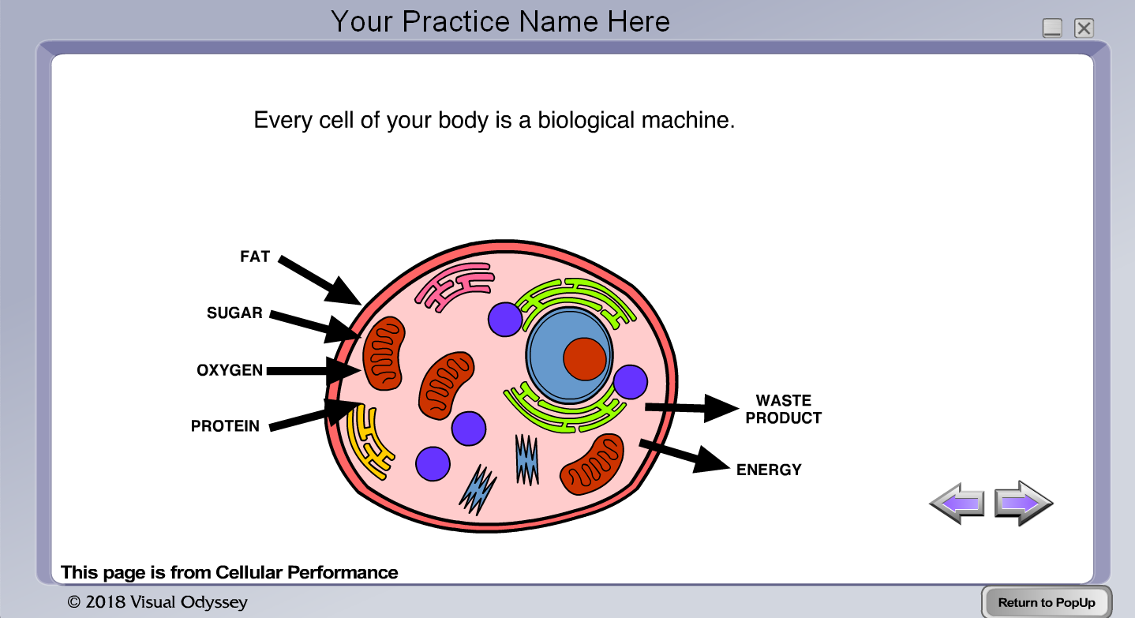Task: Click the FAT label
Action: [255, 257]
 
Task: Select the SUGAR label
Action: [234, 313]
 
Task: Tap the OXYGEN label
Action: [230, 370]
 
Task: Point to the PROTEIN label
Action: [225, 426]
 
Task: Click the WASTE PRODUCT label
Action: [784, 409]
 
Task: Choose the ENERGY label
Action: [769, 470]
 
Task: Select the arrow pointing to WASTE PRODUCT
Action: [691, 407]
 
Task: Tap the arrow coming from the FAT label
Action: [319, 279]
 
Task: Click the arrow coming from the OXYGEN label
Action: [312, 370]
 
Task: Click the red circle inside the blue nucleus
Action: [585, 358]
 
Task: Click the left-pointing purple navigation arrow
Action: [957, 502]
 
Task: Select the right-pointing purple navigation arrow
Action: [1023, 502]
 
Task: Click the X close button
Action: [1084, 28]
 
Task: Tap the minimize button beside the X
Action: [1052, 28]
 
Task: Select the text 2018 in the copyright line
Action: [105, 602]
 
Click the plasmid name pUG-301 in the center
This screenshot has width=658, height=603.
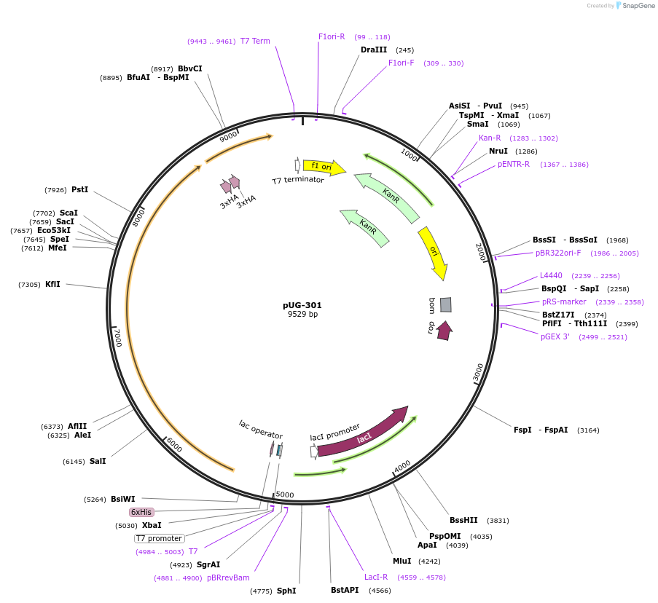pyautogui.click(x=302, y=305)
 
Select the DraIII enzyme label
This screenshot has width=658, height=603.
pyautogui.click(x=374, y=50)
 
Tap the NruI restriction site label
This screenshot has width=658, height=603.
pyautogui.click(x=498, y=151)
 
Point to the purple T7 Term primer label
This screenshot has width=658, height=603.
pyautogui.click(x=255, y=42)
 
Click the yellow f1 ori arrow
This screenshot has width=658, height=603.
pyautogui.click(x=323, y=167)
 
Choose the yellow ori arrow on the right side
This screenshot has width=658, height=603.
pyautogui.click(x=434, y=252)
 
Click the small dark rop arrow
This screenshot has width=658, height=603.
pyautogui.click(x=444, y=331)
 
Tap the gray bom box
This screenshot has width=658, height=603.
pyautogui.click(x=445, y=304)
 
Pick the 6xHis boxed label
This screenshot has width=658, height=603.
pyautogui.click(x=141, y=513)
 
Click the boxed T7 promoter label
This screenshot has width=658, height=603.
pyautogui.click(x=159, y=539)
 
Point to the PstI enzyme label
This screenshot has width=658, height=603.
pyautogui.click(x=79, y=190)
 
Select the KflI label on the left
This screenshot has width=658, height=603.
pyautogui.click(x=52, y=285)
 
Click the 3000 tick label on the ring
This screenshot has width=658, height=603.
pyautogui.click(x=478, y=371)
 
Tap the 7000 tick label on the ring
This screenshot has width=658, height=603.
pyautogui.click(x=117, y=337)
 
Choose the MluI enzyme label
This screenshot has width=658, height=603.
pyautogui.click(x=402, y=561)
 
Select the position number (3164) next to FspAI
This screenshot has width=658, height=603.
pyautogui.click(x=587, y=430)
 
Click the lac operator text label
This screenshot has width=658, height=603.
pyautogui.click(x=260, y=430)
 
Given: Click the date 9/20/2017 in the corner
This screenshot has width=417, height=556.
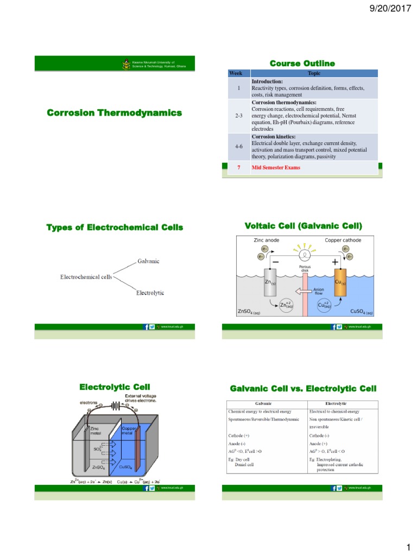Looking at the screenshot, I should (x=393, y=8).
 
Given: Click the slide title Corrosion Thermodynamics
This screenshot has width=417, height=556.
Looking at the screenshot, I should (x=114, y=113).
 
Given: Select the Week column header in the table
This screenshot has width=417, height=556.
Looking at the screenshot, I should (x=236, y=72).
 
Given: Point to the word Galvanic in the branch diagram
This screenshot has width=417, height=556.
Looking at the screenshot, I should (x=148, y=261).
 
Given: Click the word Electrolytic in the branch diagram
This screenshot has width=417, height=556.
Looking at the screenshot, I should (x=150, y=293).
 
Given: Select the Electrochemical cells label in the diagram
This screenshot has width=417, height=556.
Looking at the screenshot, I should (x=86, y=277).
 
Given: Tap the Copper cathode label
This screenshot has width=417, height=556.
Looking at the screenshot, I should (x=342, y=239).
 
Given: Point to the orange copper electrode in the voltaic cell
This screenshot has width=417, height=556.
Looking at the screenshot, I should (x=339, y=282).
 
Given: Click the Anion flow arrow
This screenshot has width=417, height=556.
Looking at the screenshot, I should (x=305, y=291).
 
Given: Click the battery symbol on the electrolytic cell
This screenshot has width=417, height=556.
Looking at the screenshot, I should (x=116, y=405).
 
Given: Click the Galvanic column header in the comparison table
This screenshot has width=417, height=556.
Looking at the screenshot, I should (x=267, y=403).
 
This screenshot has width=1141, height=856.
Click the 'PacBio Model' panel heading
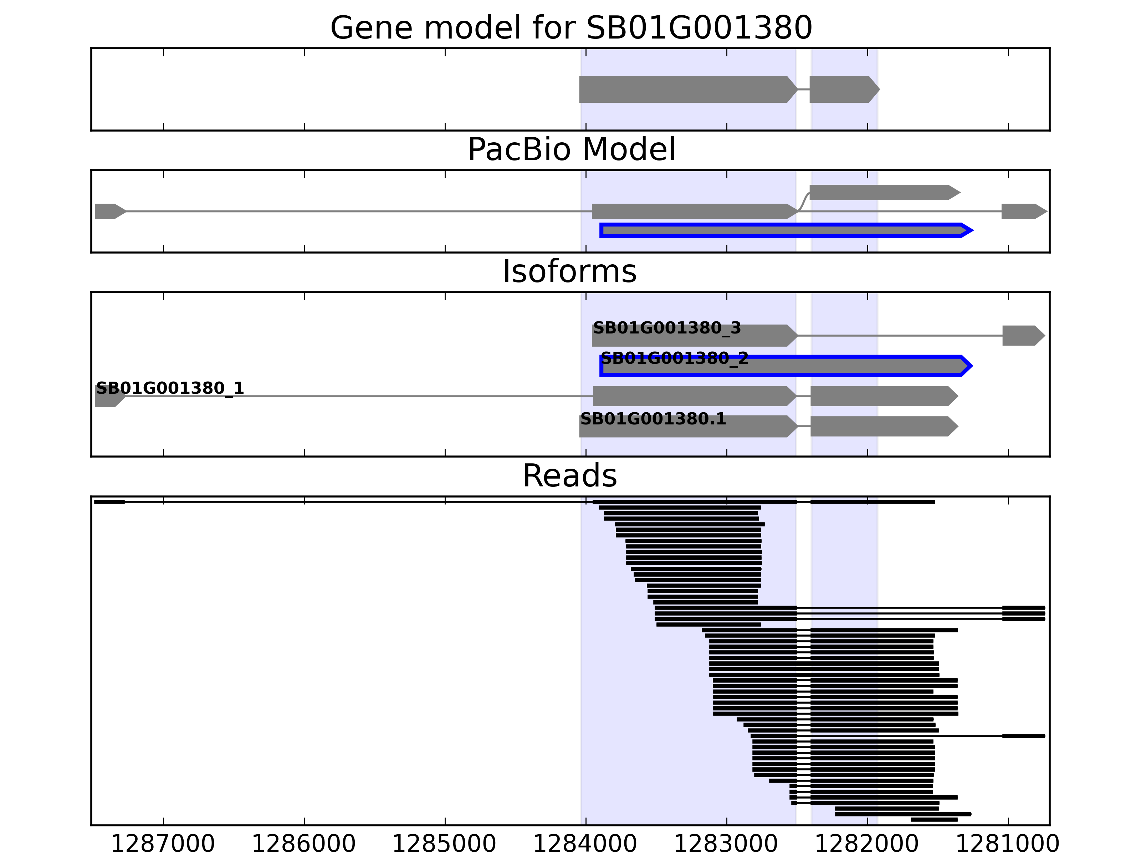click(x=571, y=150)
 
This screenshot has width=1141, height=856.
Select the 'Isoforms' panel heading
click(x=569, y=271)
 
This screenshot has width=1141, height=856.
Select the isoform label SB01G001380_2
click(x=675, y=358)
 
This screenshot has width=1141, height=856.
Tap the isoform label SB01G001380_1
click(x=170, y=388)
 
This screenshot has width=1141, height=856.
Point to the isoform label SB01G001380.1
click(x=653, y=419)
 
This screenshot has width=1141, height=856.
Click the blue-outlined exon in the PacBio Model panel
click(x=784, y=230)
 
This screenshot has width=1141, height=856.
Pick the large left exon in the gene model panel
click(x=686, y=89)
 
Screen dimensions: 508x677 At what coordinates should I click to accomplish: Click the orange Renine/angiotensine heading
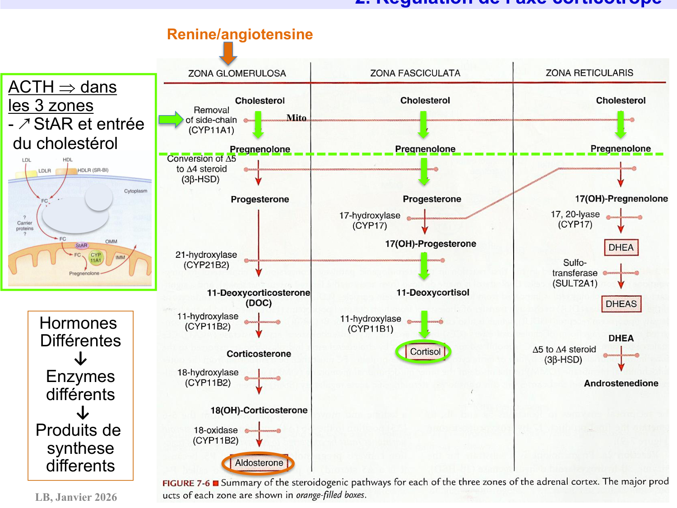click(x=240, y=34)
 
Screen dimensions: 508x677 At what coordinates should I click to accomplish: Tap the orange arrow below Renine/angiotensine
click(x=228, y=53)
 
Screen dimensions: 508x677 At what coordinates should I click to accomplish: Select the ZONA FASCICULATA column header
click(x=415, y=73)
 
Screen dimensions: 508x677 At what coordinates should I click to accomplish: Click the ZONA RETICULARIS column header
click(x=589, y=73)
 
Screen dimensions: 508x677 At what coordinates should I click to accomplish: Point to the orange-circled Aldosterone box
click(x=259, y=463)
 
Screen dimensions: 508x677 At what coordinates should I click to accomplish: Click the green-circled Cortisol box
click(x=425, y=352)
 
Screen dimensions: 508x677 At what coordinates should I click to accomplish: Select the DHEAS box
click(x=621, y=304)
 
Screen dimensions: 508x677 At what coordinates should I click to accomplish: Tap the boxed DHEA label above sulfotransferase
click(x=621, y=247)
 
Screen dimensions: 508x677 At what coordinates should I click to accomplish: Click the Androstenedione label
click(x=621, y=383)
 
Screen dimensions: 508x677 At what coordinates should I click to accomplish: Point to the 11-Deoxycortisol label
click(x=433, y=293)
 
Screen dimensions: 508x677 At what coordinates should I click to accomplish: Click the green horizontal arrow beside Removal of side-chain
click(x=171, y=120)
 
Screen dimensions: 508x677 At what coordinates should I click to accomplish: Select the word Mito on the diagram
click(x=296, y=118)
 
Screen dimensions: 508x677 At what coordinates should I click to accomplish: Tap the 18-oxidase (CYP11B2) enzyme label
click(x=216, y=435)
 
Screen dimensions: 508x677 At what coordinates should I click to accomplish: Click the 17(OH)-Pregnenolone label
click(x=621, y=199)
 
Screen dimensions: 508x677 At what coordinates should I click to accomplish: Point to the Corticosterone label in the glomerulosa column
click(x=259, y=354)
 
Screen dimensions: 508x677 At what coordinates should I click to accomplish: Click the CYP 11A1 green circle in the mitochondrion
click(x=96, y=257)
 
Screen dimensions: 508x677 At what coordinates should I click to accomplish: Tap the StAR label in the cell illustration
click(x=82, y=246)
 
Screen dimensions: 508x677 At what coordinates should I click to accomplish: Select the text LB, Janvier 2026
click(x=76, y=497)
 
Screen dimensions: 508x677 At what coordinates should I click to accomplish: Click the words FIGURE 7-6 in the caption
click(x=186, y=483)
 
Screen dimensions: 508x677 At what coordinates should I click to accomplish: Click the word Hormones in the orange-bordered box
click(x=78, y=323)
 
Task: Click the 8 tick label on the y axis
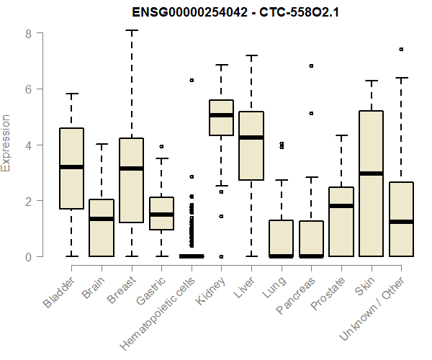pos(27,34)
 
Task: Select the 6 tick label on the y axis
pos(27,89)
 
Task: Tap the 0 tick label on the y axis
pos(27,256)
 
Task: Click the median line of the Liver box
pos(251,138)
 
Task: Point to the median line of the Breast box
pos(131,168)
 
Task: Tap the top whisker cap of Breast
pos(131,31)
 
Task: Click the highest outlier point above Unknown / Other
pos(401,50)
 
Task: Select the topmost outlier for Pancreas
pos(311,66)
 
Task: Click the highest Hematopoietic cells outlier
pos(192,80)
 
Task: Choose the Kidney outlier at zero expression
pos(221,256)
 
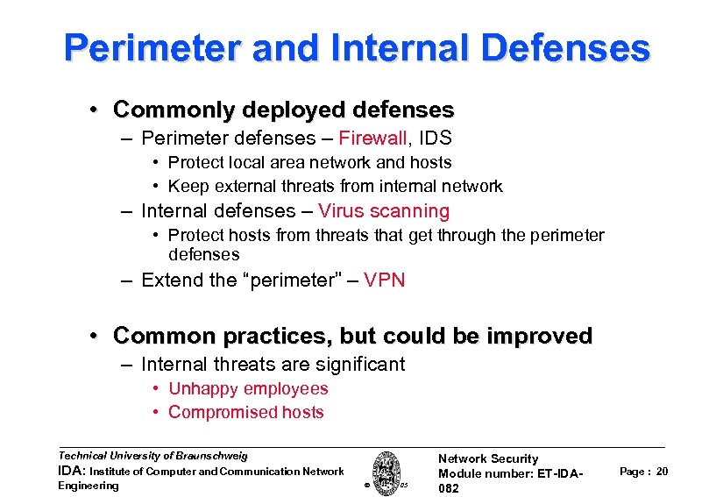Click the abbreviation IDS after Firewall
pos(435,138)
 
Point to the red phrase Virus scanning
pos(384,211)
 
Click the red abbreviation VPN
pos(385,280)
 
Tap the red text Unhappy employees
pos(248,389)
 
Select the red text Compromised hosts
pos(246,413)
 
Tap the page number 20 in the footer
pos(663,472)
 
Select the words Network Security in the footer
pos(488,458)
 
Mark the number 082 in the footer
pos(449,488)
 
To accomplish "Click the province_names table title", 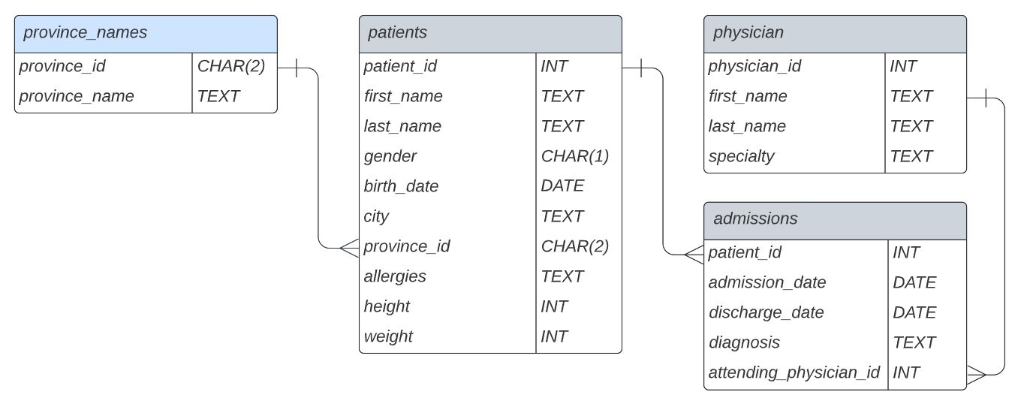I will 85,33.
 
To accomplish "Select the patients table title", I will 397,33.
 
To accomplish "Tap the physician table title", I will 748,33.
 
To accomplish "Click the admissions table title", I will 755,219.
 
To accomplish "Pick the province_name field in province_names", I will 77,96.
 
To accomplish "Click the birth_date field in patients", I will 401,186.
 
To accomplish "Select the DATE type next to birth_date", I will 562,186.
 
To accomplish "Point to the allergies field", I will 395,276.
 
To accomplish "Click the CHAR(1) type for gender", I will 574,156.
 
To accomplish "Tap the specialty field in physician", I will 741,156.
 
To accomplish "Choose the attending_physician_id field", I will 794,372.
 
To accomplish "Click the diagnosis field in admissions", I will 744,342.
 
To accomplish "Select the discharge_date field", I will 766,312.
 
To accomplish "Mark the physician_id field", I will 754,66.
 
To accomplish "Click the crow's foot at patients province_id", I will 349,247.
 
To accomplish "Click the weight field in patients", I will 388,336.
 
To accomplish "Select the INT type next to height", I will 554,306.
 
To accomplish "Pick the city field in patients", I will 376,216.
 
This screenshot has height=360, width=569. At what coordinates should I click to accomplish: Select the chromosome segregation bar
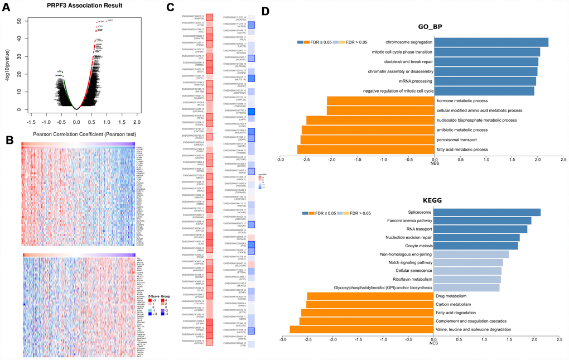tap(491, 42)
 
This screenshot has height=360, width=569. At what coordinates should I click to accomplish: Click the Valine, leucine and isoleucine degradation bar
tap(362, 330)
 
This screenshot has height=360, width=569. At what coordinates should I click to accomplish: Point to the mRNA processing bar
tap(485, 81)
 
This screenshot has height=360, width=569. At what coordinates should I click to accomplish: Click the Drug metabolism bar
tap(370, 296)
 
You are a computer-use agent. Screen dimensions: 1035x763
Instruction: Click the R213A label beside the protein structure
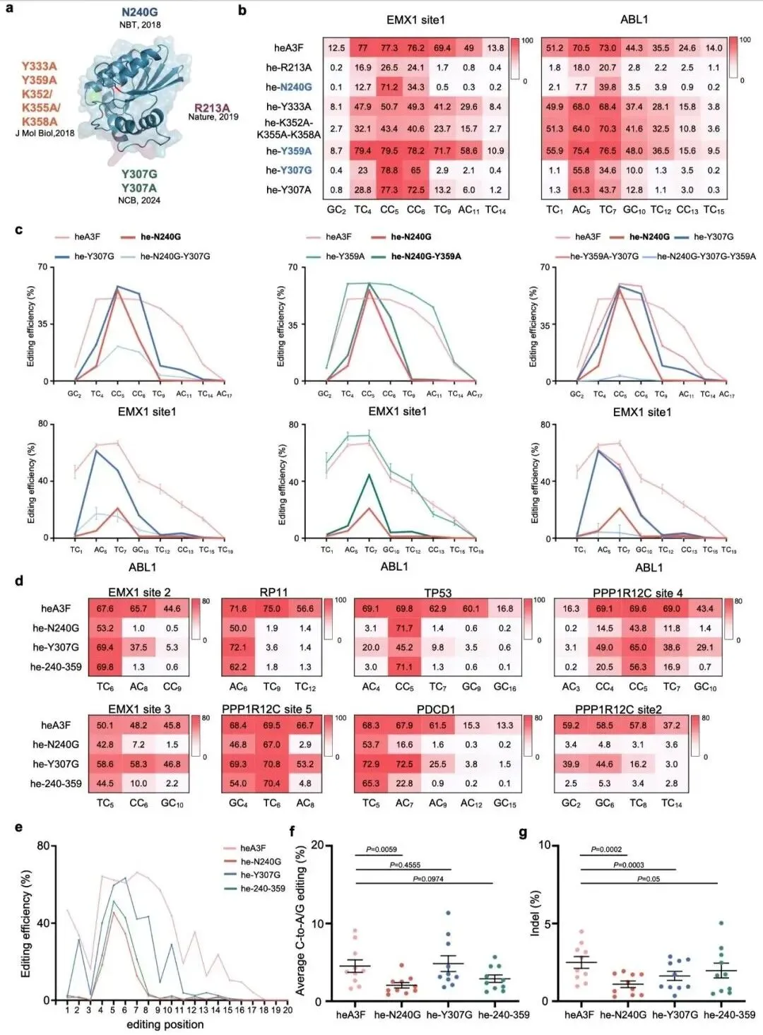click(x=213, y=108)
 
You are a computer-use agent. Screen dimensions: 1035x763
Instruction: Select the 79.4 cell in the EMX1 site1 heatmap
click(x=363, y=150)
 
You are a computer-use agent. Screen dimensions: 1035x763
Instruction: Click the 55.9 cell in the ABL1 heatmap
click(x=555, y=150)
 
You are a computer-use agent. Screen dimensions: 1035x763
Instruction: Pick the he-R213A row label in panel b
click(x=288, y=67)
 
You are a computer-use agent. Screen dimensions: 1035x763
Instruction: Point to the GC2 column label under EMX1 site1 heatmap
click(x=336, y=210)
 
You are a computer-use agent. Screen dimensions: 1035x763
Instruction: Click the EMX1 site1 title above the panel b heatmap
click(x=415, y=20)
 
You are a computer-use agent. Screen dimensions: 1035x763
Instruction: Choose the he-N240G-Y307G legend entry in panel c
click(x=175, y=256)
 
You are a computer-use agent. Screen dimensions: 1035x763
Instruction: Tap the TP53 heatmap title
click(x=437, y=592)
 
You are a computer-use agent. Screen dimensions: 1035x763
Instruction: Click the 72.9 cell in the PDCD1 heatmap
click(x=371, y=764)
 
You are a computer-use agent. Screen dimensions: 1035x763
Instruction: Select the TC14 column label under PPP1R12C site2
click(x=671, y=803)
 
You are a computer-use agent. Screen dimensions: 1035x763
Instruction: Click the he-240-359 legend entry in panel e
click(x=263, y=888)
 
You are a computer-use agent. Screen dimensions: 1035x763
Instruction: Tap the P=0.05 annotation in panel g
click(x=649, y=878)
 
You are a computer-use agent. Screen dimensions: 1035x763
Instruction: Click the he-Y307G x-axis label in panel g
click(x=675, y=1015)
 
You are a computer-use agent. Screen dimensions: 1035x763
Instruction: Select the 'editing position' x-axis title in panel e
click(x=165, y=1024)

· · · ·

● TO DO
Pictures are to be left out; otherwise, retype exactly the lines from the first line of the data through the line containing "Click the small dark rop arrow".

● SOLUTION
Task: Click the FAT label
Action: [255, 257]
 
Task: Select the SUGAR label
Action: [234, 313]
 
Task: Tap the OXYGEN label
Action: [230, 370]
 
Task: Point to the PROTEIN label
Action: [225, 426]
 
Task: Click the WASTE PRODUCT label
Action: [784, 409]
 
Task: Choose the ENERGY label
Action: [769, 470]
 
Task: Select the arrow pointing to WASTE PRODUCT
Action: [691, 407]
 
Task: Tap the arrow coming from the FAT label
Action: [319, 279]
 
Task: Click the arrow coming from the OXYGEN label
Action: [312, 370]
 
Task: Click the red circle inside the blue nucleus
Action: [585, 358]
 
Task: Click the left-pointing purple navigation arrow
Action: [957, 502]
 
Task: Select the right-pointing purple navigation arrow
Action: [1023, 502]
 
Task: Click the X close button
Action: [1084, 28]
 
Task: Tap the minimize button beside the X
Action: [1052, 28]
 
Task: Select the text 2018 in the copyright line
Action: [105, 602]
 
Click the plasmid name pUG-301 in the center
This screenshot has width=658, height=603.
pyautogui.click(x=302, y=305)
 
Select the DraIII enzyme label
This screenshot has width=658, height=603.
pyautogui.click(x=374, y=50)
 
Tap the NruI restriction site label
This screenshot has width=658, height=603.
pyautogui.click(x=498, y=151)
 
Point to the purple T7 Term primer label
This screenshot has width=658, height=603.
pyautogui.click(x=255, y=42)
 
Click the yellow f1 ori arrow
This screenshot has width=658, height=603.
pyautogui.click(x=323, y=167)
 
Choose the yellow ori arrow on the right side
This screenshot has width=658, height=603.
pyautogui.click(x=434, y=252)
 
Click the small dark rop arrow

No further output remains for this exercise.